__AIM OF THE TASK__:
Pull out every line from the line containing "Click the € 40 axis label" through the end of the material, both ends included, and reproduce it exactly. Keep pictures out.

__ENTRIES SHOWN__:
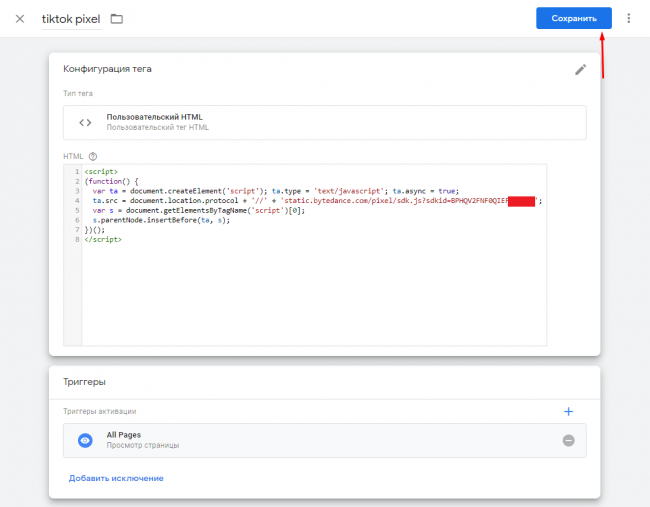Close the tag editor with the X icon
This screenshot has height=507, width=650.
(x=20, y=19)
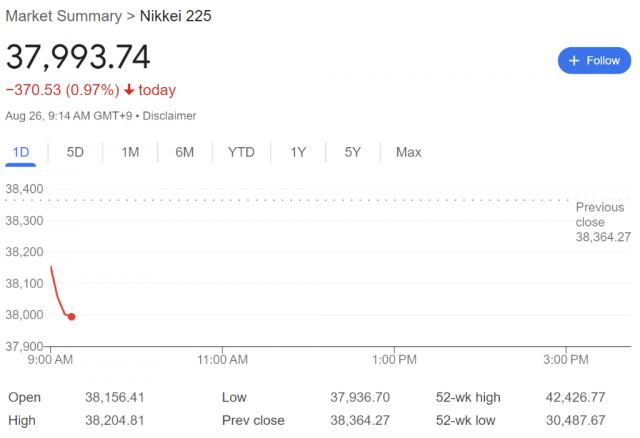View the 1Y chart range
Screen dimensions: 640x438
(x=298, y=152)
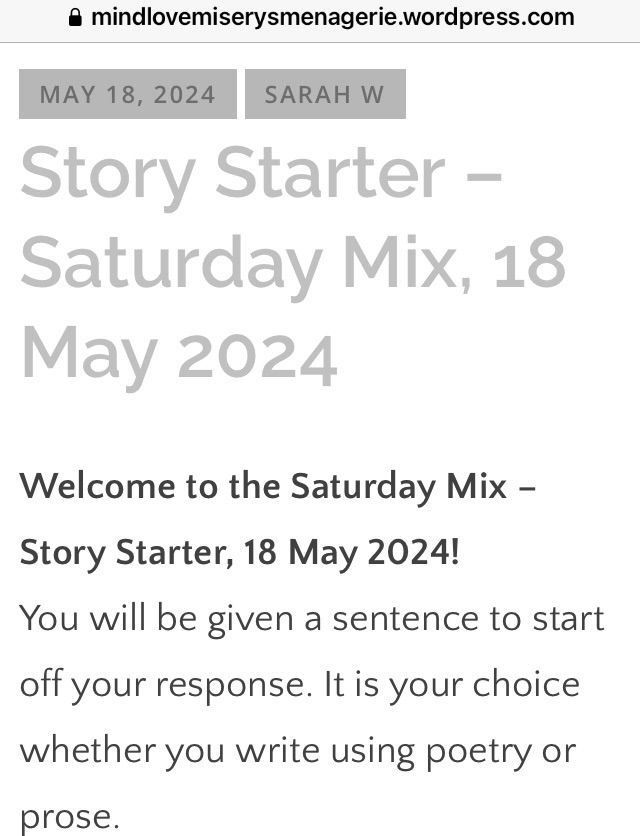Viewport: 640px width, 836px height.
Task: Click the word 'Starter' in the large title
Action: point(330,172)
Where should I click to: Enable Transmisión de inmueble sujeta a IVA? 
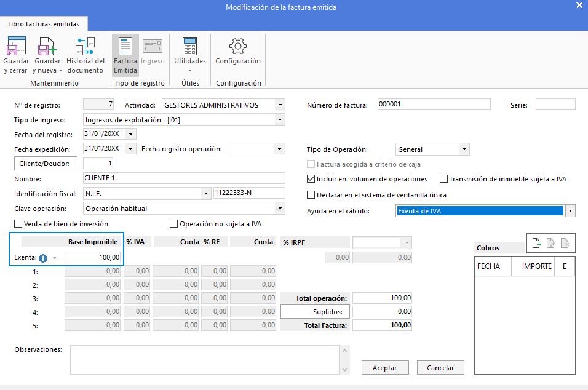(x=444, y=179)
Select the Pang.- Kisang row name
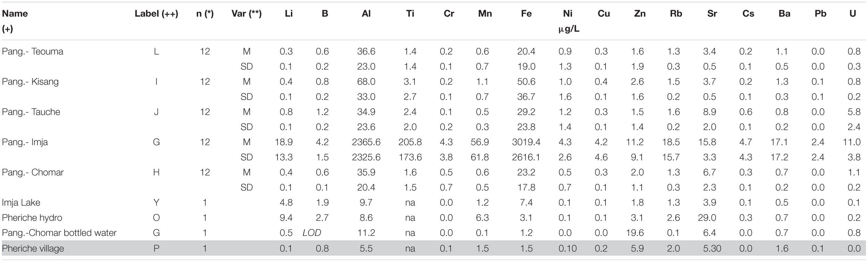The height and width of the screenshot is (262, 868). [30, 82]
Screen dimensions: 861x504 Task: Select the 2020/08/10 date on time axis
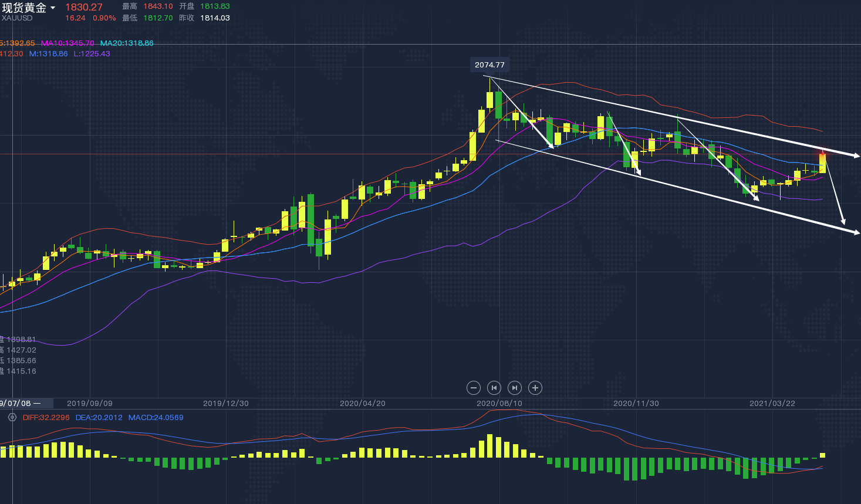pos(499,404)
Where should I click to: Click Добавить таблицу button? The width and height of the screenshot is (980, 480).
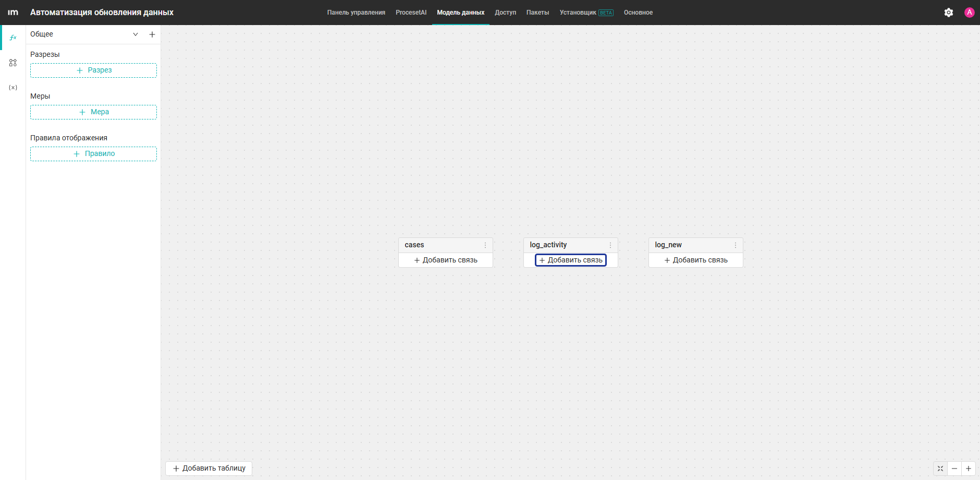209,469
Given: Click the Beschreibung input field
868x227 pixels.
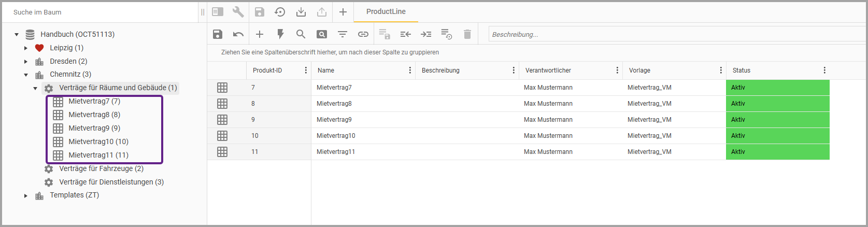Looking at the screenshot, I should point(674,34).
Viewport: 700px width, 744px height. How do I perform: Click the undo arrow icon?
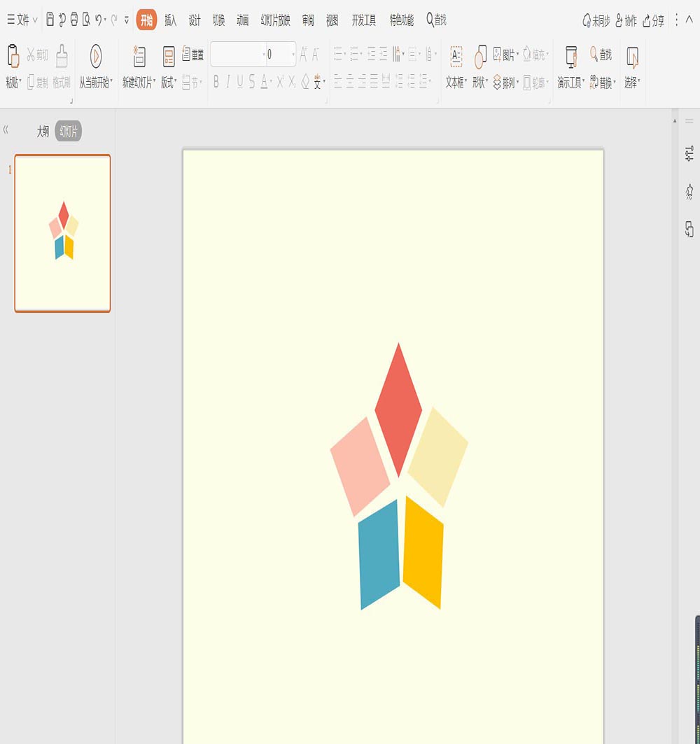pos(99,20)
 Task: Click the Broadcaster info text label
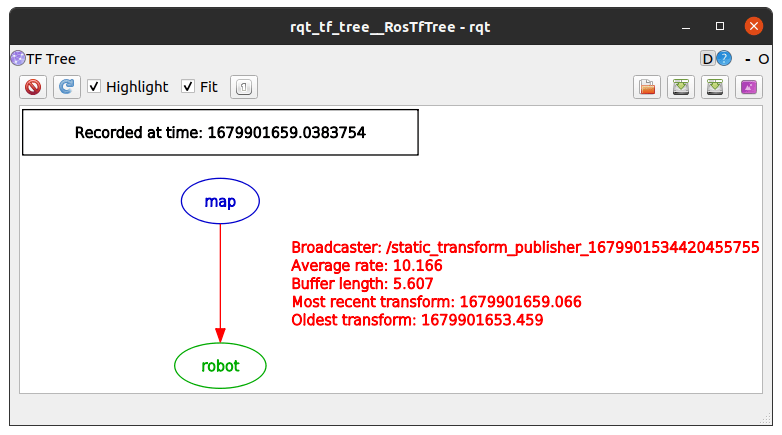(x=525, y=247)
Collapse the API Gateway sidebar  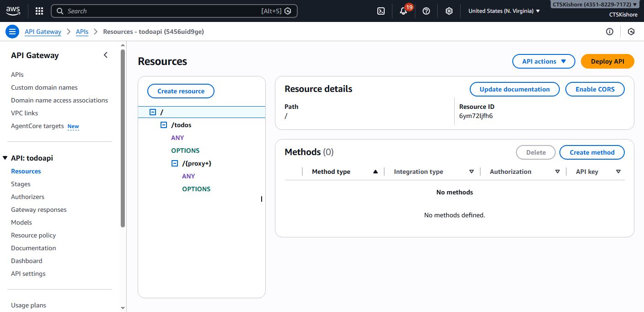[106, 55]
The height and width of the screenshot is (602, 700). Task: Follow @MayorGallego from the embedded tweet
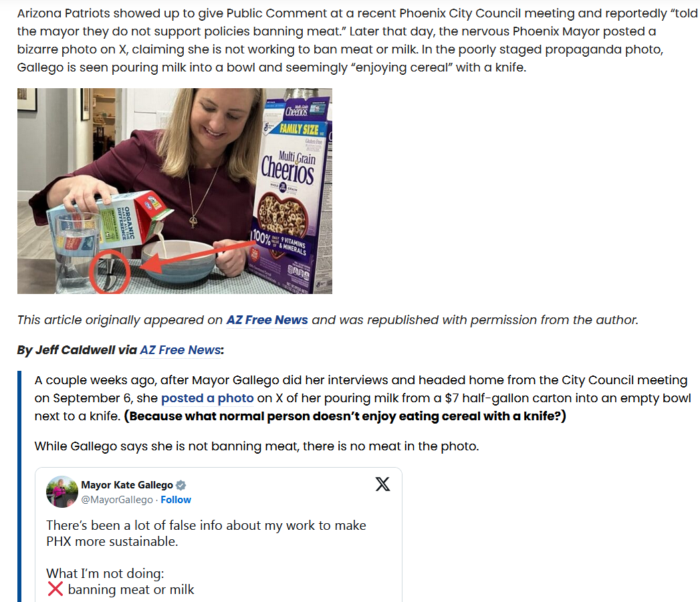[x=176, y=500]
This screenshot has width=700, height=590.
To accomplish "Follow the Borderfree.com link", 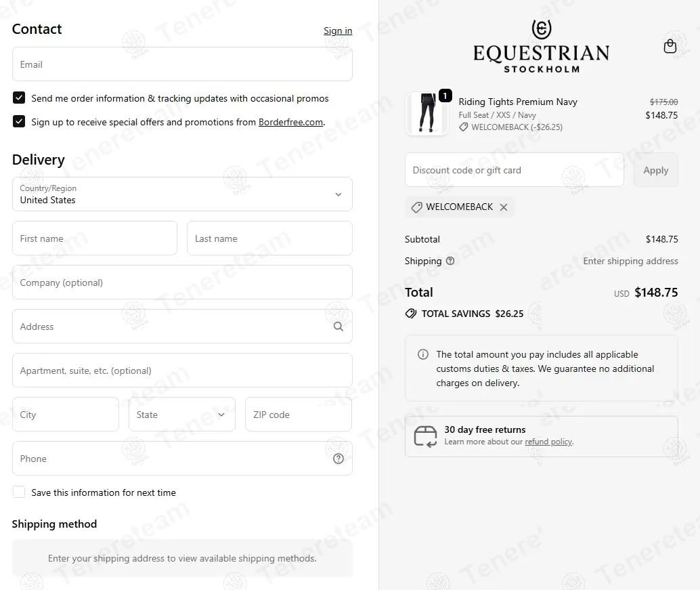I will coord(290,123).
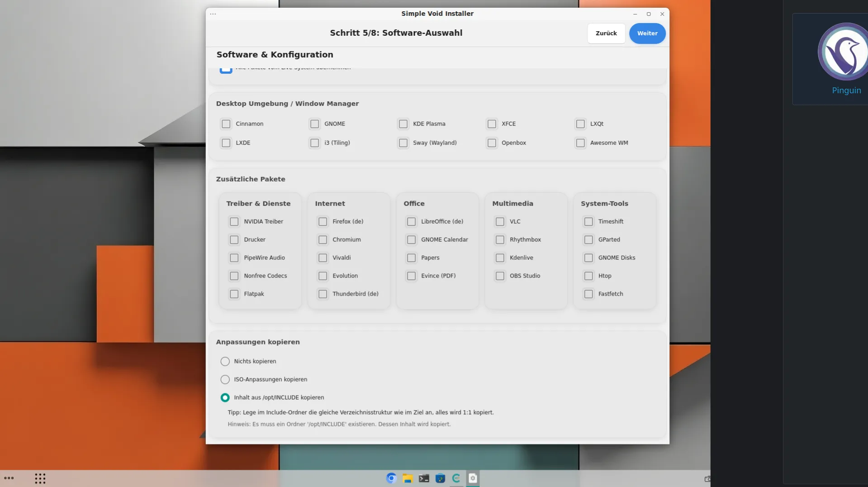Check the OBS Studio checkbox

(x=500, y=276)
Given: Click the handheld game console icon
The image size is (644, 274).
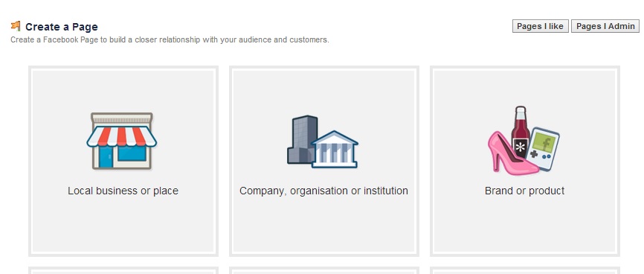Looking at the screenshot, I should 543,148.
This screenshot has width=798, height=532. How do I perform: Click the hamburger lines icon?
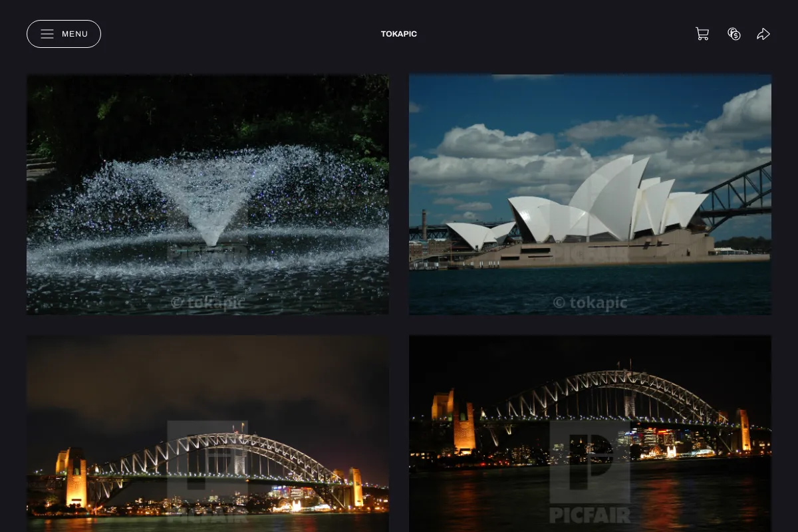47,34
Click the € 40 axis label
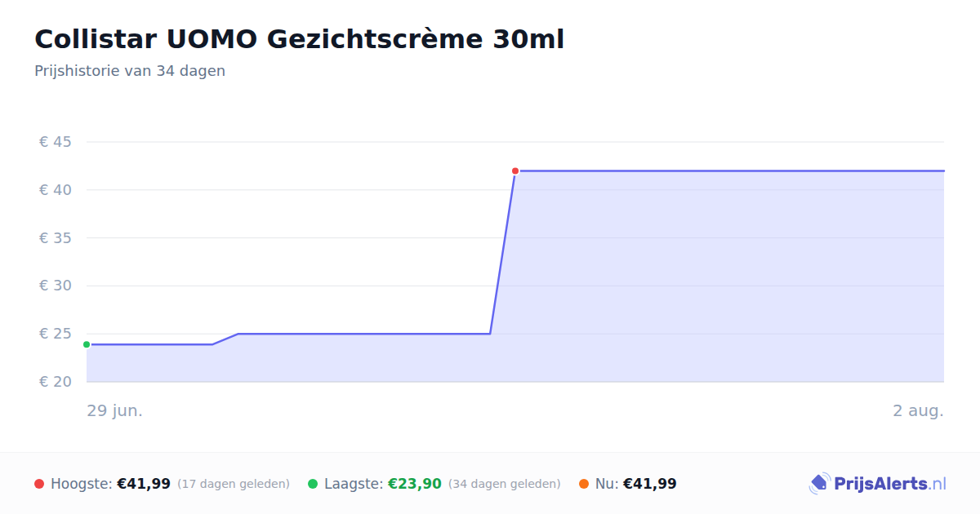Screen dimensions: 980x514 pos(56,190)

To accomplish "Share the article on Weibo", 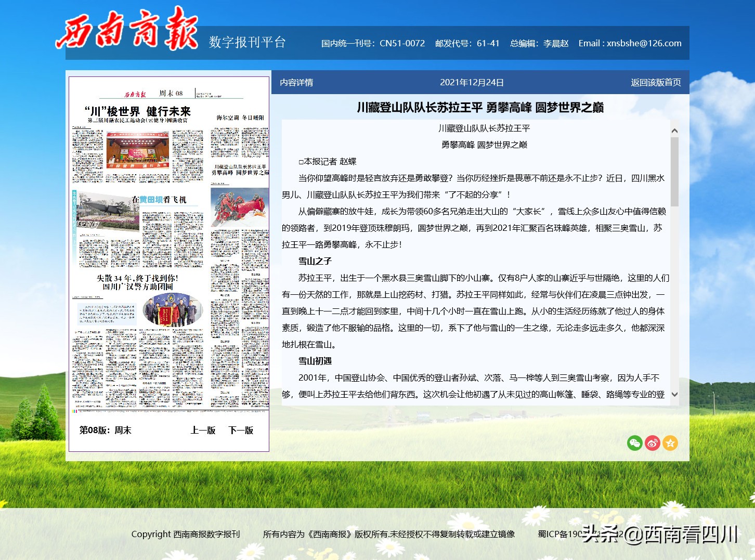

__REPLY TO THE EXERCISE__:
Click the € 40 axis label
Screen dimensions: 980x514 pos(56,190)

To accomplish "Share the article on Weibo", 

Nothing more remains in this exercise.